» **ACTIVITY**
Going through the data below, find how many lines include the word "Given", and reply with that number alone.

» **DATA UNDER STUDY**
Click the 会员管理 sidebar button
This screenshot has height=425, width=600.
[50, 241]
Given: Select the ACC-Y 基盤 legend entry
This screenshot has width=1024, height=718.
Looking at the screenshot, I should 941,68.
...
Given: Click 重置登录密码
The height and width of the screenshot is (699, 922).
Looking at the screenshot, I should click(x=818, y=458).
* * *
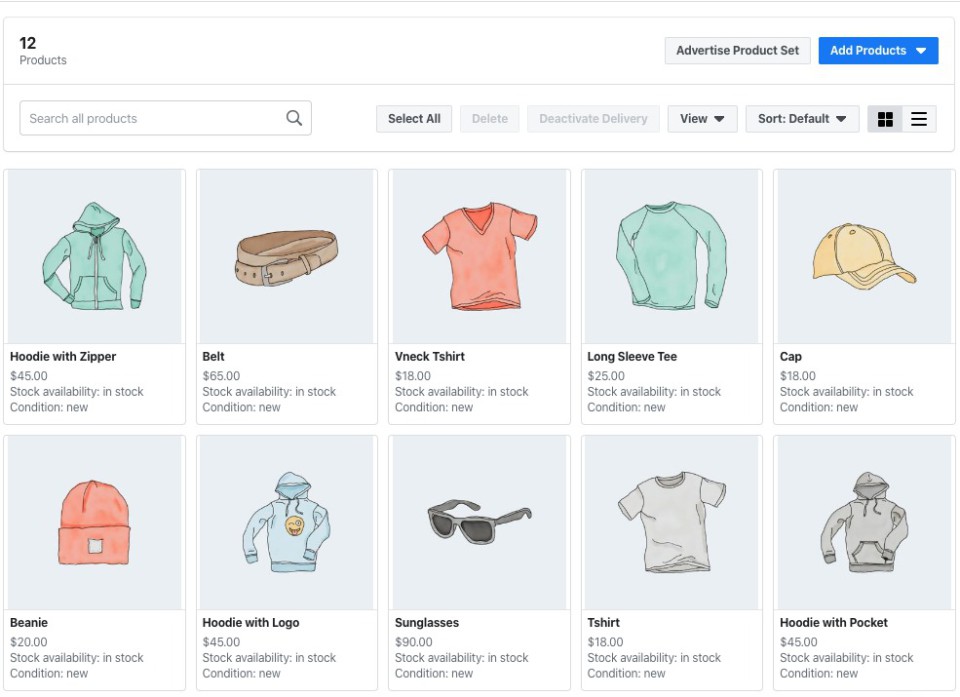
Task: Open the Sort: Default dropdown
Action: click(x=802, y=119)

» **FINISHED EXERCISE**
2